The members briefly discussed their upcoming album which is revealed to be an extended play on the Naver app V Live.

The album was released in two formats physically — one being CD and another being Kihno kit. Each format has five different versions of album cover, each features a different member.

Composition
Billboard described the title track "Rookie" as a "pop-funk single that draws on Red Velvet's unconventional musicality to combine low-key sing-speaking and synth beats before blasting into the saccharine hook of a chorus". The song was composed by Jamil 'Digi' Chammas, Leven Kali, Sara Forsberg, Karl Powell, Harrison Johnson, Russell Steedle, MZMC, Otha 'Vakseen' Davis III and Tay Jasper with lyrics by Jo Yoon-kyung and was produced by The Colleagues.
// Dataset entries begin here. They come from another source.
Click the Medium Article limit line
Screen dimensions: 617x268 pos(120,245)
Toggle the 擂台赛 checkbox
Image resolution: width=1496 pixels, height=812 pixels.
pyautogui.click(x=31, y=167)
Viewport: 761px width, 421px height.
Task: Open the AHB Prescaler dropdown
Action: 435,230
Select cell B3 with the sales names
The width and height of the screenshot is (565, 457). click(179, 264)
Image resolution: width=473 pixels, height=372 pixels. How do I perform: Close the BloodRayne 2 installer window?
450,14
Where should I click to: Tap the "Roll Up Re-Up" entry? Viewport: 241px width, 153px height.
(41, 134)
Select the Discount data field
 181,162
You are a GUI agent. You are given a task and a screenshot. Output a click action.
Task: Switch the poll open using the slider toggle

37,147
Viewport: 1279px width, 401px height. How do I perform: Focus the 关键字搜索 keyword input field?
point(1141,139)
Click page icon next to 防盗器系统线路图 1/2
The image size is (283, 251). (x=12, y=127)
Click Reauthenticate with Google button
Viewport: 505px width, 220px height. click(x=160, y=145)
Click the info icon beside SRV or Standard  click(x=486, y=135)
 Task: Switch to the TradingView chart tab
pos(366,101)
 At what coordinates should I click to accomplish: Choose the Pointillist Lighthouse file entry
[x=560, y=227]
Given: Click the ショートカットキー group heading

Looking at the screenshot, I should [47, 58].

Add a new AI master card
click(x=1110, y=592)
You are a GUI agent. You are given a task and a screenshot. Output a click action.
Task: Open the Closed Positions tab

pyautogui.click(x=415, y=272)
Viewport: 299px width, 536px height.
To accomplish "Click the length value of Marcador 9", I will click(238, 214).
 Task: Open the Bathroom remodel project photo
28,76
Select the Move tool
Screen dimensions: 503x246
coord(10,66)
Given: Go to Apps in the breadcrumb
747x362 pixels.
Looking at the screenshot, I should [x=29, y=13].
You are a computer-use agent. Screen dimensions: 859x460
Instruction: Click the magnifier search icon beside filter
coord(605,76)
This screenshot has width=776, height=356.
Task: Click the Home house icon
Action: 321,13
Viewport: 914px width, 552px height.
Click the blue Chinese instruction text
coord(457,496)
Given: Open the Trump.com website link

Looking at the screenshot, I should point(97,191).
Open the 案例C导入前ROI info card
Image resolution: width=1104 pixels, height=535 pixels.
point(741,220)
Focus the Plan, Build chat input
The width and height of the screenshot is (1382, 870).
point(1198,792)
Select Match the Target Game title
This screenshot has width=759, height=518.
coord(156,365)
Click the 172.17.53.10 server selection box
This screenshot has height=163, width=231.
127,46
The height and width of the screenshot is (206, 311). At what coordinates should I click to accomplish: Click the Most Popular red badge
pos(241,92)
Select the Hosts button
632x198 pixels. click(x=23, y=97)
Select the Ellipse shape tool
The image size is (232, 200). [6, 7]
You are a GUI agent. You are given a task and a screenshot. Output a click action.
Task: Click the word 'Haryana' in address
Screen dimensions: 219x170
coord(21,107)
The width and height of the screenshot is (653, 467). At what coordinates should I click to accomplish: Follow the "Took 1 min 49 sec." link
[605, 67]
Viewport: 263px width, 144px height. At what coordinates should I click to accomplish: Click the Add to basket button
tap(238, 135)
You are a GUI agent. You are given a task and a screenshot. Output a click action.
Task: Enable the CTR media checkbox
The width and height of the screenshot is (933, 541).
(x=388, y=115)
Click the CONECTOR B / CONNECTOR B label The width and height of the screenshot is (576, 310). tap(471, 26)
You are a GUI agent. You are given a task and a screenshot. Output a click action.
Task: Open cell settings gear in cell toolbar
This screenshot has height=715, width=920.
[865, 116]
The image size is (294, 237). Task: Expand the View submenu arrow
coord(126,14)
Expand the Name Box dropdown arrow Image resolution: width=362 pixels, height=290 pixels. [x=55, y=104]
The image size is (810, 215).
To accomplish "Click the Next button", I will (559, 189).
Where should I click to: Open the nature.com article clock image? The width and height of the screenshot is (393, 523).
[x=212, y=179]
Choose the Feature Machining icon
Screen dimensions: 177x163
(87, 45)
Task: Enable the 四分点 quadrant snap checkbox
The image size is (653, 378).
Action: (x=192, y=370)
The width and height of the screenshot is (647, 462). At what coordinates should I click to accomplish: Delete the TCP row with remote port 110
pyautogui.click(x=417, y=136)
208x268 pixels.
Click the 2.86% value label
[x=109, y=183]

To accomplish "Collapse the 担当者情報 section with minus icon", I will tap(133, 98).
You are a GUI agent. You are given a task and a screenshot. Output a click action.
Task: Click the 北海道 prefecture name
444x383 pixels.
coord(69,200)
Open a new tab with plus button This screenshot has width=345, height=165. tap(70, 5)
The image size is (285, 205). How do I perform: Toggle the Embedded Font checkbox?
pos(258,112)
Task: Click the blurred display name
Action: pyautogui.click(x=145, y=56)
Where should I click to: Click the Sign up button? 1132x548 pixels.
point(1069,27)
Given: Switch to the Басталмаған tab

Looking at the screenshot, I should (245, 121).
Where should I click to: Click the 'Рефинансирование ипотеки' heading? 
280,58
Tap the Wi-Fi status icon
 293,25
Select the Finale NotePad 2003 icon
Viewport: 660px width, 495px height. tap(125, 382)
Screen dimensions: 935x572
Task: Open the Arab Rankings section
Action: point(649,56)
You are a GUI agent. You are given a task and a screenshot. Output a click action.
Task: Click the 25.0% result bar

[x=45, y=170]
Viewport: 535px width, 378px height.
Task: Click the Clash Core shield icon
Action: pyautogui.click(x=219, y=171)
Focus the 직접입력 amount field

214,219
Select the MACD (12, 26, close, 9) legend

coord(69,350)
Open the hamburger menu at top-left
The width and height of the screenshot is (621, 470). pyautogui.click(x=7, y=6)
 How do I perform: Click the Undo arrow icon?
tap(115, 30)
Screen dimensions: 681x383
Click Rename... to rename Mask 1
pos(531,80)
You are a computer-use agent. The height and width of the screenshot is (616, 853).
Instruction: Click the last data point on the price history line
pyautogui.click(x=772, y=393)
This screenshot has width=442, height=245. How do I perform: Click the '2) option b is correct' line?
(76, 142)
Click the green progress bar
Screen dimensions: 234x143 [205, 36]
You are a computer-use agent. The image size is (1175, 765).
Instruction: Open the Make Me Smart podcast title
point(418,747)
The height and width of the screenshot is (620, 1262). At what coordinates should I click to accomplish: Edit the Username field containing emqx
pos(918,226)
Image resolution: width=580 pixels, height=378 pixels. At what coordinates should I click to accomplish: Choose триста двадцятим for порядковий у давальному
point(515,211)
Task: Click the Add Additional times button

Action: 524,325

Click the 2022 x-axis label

"Little Little" is an R&B pop song written by Gifty Dankwah & Bruce Fielder and was penned by JQ, Jo Min-yang of Makeumine Works and Park Sung-hee of Jam Factory. "Happily Ever After" is a pop dance track composed by Sebastian Lundberg, Fredrik Haggstam, Johan Gustafsson, Courtney Woolsey and Deez with lyrics by Song Carrot of Jam Factory. "Talk to Me" is a mid-tempo song composed by Kervens Mazile,  Annalise Morelli, Alina Smith & Mats Ymell and was penned by Lee Seu-ran of Jam Factory. "Body Talk" is an R&B pop song written by Sebastian Lundberg, Fredrik Haggstam, Johan Gustafsson & Ylva.Dimberg with lyrics by Misfit & Jo Yoon-kyung. The last track "마지막 사랑 (Last Love)" is a solo by member Wendy with arrangement by Don Spike. It is a remake of a romantic ballad by Eco from their third album which was released in 1999.

Promotion
Hours before the music video and album's release, the group appeared on a live broadcast through the Naver app 'V Live' where they promoted and discussed the album. The group performed the song for the first time on KBS' Music Bank on February 3, 2017 and also appeared on Show! Music Core, Inkigayo and performed on The Show, Show Champion and M Countdown the following week. The group also appeared on the Arirang show After School Club on February 7.

Reception

Billboard called the title track "Rookie" a "quirky, funk-driven dance track with an unforgettable earworm of a hook". While The Star's Chester Chin thought that "Rookie" was the album's weakest track, he praised the rest of the album and noted that the group has finally found the perfect balance between their 'Red' and 'Velvet' sound, something he believed the group had been struggling with. He commented that it was the right mix of "saccharine and sophisticated" with its fun pop numbers and heartfelt ballads. According to The Korea Herald, Red Velvet's songs are known for being "weird at first, but addictive later" and "Rookie" is not an exception. Idolator chose it as the best k-pop song of the first quarter of the year. In 2017, Billboard put "Body Talk" at #10 on their '40 Best K-Pop Deep Cuts of the Decade So Far' list.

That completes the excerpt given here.